C'était déjà le petit matin. Le soleil sortait de son sommeil. Je vis maman allongée devant notre case, recouverte de couvertures. Ma peine devenait de plus en plus grande et je fondis en larmes. D'un geste hésitant, je la sortis de ses songes. Quand je lui annonçai que je venais de la forêt, elle lut à travers l'expression de mon corps ma tragédie.
- Nous en parlerons plus tard, lâcha-t-elle.
C'était le déshonneur. Aussi longtemps que le monde existera, plus jamais elle ne pourra montrer ce pagne blanc tavelé de rouge, insigne de virginité, à tout le voisinage. Elle ne pourra plus exiger une dot onéreuse par ma faute
Ma vie pleine de vie s'était envolée. Ce sourire innocent, cette joie débordante, s'éteignit. Je ne ferai plus la fierté de maman. Je vécus dans cette embrouillamini. Je passais tout mon temps à essayer de comprendre et me posais la même question : «Pourquoi moi ?». Mon aspect triste, endeuillé m'a transformé en objet de raillerie devant mes camarades de classe. Eux, ils n'avaient aucune idée de ma douleur. Je bâtis une grande barrière entre ce monde cruel et moi. Je me réfugiais dans la lecture, qui m'a été plus qu'un support. Elle m'a permis de voyager à travers le monde, de découvrir de nouvelles histoires. Elles étaient parfois plus tragiques que la mienne ou même dramatiques, toutefois, elles me permettaient de nourrir de nouvelles visions et de m'envoler sur de nouveaux horizons. Je progressais brillamment dans mes études. Grâce à mes efforts, j'obtins une bourse en médecine au Bénin car ma passion pour les seringues partait de l'ambition de sortir mon village du besoin.
Après douze années de formation assidues, soit sept ans pour le général et cinq ans pour la spécialité, j'installai mon dispensaire à trois kilomètres de mon village. Ma mère respirait le bonheur car elle devint davantage fière de moi. Mon passé, elle a semblé l'oublier. Moi non. Aujourdhui, je suis dans cette blouse, Docteur Houefa, me nomme-t-on à présent. Ma mission est d'être une grande aide à mes semblables.

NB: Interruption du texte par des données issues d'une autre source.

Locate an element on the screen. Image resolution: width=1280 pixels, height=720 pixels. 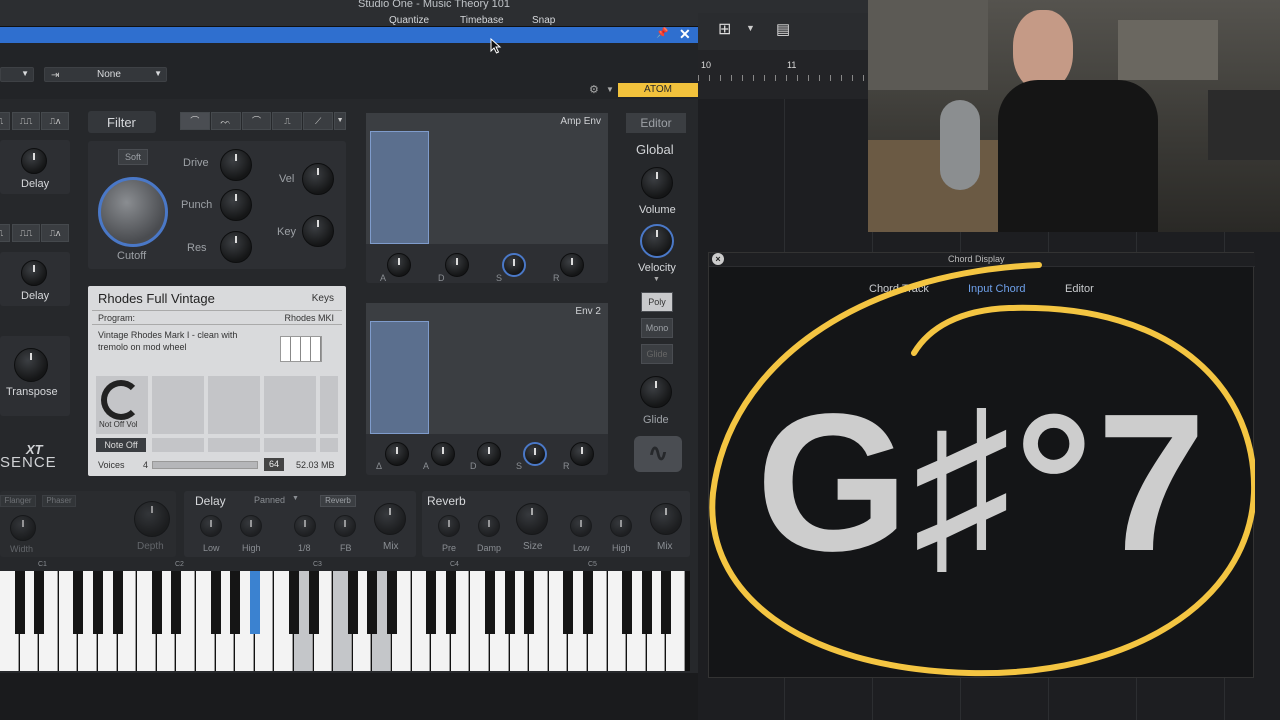
atom-badge: ATOM is located at coordinates (658, 90).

Mais qui m'aide moi à survivre aux cotés peu envieux de ce passé sombre, noir et empreint de déshonneur ? Paradoxe !
Aujourd'hui....
Il est 12 heure, mon aide-soignant m'apprend que les villageois avaient copieusement tabassé un vieillard qui se faisait passer pour un génie suite à la découverte faite par un chasseur sur sa vraie identité. Je me précipite dans la salle d'urgence. Le vieillard gisait dans un bain de sang me rappelant le vieux Bakari agonisant. Ce n'était rien d'autre que mon supposé génie d'il y a bientôt dix-sept ans. Ce n'était qu'un imposteur. Un expert esbroufeur. Je suis effondrée, devrais-je le soigner ou me venger ? Dans l'obscurité où tapissent mes souvenirs, dans la douleur où survit chaque jour mon corps meurtri, aux cris assourdissants qu'il pousse, dans ce silence ou git mon esprit, qu'un brin de lueur jaillisse et éclabousse mon cœur assombri qui hurle vengeance.